Кстати, здесь, в «Микки первом», Пенн впервые поработал вместе с Уорреном Битти – будущим исполнителем роли Клайда. Битти сам напросился работать с Артуром Пенном. Будучи уже признанной звездой, он активно искал передового режиссера нового поколения, с которым можно было бы поработать. Первый опыт сотрудничества оказался удачным не столько в кассовом отношении, сколько в художественном – фильм Пенна был хорошо встречен критикой. В дальнейшем именно Битти предложит Пенну взяться за сценарий «Бонни и Клайда», который попадет к нему прямо из рук Франсуа Трюффо. Пиетет представителей Нового Голливуда перед «новой волной» проявится здесь непосредственно. В свою очередь, Трюффо получит сценарий «Бонни и Клайда» от сценаристов Дэвида Ньюмена и Роберта Бентона, после чего даже предложит Годару ставить по нему фильм. Но когда тот предпочтет заниматься «Альфавилем», передаст его Битти, в то время проводящему много времени в Париже. Прочитав сценарий, Битти моментально захочет спродюсировать фильм для себя и свяжется с Пенном140.

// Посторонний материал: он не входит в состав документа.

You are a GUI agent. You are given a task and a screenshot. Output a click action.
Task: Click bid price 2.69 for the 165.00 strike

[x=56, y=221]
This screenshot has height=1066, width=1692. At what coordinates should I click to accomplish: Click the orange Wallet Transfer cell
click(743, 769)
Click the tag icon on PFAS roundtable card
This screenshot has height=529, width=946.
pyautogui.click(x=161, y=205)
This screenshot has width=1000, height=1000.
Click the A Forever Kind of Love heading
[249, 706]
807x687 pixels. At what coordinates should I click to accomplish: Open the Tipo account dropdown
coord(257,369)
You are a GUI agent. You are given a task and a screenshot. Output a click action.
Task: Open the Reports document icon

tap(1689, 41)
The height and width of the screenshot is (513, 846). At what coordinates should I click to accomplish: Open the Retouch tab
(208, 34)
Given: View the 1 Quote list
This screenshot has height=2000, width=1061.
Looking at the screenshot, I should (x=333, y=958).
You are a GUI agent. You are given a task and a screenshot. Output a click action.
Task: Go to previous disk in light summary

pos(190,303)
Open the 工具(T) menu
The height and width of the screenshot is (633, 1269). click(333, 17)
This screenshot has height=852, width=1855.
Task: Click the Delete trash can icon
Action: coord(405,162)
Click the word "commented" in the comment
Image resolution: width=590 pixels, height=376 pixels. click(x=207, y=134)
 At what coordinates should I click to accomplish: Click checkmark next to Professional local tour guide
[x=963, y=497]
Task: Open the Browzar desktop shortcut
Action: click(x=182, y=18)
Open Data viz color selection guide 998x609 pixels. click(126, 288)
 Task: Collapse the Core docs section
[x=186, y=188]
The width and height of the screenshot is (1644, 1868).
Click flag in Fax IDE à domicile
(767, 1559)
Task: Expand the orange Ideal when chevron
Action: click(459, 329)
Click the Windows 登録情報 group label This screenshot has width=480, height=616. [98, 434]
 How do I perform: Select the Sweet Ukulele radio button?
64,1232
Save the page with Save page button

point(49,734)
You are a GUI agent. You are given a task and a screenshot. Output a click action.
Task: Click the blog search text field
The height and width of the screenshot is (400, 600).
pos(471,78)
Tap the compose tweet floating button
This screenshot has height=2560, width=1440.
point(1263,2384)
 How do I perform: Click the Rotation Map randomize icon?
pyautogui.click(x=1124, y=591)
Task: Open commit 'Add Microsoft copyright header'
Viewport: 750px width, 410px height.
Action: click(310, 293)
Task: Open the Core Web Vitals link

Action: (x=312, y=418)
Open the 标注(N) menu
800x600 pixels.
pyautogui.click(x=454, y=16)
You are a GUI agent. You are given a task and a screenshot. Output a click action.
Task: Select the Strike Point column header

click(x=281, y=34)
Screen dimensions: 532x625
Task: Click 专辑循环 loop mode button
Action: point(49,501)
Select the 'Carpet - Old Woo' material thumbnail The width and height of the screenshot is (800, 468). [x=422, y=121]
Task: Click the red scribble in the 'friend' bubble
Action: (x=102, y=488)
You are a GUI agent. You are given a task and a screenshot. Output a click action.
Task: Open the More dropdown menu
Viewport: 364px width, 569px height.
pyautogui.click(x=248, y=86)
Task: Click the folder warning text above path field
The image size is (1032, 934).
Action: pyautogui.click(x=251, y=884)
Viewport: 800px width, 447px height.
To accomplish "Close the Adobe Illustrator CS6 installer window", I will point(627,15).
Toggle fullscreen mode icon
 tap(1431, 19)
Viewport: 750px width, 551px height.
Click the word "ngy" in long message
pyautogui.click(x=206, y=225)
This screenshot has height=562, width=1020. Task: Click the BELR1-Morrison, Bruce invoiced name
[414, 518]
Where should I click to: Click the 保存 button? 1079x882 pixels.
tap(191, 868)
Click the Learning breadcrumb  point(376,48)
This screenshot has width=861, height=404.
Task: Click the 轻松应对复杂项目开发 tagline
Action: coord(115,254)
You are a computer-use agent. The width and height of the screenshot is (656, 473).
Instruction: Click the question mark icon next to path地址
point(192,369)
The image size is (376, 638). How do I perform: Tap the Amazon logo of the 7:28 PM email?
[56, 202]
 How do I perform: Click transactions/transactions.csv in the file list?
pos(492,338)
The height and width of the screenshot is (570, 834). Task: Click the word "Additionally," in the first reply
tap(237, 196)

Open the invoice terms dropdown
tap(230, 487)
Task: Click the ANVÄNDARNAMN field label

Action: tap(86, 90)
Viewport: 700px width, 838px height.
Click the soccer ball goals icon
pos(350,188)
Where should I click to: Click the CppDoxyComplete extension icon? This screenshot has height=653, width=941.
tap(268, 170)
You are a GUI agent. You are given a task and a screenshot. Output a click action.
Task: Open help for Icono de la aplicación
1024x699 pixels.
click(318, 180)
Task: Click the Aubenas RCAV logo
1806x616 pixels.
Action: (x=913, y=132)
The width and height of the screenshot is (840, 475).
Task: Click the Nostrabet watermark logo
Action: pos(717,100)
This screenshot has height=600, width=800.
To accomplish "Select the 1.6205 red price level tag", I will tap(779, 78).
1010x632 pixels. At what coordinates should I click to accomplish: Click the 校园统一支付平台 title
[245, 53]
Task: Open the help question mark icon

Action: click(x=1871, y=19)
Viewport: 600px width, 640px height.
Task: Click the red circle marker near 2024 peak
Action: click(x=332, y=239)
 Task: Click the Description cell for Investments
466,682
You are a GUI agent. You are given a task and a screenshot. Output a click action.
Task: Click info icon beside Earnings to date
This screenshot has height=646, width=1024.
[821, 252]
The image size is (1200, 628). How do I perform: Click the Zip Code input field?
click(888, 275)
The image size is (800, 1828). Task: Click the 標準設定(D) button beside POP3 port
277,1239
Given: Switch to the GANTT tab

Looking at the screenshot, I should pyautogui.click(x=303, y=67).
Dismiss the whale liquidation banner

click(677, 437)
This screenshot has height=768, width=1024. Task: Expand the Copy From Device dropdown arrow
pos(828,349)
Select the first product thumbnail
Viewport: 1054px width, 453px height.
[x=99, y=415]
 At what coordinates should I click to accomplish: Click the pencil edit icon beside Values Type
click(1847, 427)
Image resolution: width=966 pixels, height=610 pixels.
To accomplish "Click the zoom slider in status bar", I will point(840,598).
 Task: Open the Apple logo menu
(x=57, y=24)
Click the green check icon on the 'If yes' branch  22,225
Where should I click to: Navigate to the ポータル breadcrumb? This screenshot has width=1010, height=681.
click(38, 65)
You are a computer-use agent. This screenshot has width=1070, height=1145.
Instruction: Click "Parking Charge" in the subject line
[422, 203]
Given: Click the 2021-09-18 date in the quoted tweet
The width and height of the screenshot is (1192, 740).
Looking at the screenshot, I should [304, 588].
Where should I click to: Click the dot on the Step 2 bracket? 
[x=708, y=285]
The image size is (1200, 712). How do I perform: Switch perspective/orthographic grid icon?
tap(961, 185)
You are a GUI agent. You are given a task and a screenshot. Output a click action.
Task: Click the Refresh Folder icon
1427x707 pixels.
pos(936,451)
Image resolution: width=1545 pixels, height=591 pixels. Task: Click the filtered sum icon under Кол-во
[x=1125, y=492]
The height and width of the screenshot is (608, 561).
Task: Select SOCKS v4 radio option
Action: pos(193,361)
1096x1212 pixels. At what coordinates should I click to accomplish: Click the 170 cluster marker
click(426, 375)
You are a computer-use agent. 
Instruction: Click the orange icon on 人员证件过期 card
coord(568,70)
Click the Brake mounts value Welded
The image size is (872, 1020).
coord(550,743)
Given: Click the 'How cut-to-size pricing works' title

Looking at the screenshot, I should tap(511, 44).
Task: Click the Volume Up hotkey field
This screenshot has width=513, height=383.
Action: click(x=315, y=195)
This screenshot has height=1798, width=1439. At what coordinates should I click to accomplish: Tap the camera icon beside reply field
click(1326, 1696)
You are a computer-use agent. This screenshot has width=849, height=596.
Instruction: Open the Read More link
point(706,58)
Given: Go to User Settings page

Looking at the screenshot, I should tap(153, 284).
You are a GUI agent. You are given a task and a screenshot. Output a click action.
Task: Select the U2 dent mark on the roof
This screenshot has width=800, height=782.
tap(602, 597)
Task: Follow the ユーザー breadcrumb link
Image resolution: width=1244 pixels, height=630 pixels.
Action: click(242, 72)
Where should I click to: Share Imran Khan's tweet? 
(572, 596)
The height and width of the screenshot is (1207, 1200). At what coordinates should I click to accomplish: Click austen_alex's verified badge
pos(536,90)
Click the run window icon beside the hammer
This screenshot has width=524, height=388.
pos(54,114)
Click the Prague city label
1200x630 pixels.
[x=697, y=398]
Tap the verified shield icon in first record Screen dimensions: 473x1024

Важным фильмом Пенна, вышедшим до «Бонни и Клайда», была «Погоня» (1966), в которой Марлон Брандо играл роль шерифа южного городка, тщетно пытающегося противостоять ненависти своих соплеменников по отношению к невинно обвиненному человеку. Сценарий фильма был написан Лилиан Хеллман – драматургом, отличавшимся левыми взглядами. Финальная сцена, в которой кто-то из толпы в упор расстреливал жертву на пороге полицейского участка, по мнению критика Робина Вуда141, напоминала реальную ситуацию убийства Ли Харви Освальда, обвиненного в убийстве президента Джона Кеннеди в 1963 году и застреленного через два дня Джеком Руби. Образ облавы на человека в дальнейшем найдет новую интерпретацию в «Бонни и Клайде». Однако уже здесь Пенн представил одно из отличительных качеств своего кино: радикальный показ сцен насилия, которое, как отметил Робин Вуд, у него всегда ощущается на физическом уровне142. Это физическое ощущение насилия особенно ярко представлено в ключевой сцене избиения Брандо-шерифа горожанами в отместку за его упрямое нежелание потворствовать самосуду и стремление привести сбежавшего из тюрьмы героя Роберта Редфорда к правосудию, а не к смерти. В дальнейшем, в финале «Бонни и Клайда», в рапидной съемке показывающем расстрел героев рейнджерами, физическое ощущение насилия поднимется на качественно иной уровень, когда уже можно будет говорить об ультранасилии.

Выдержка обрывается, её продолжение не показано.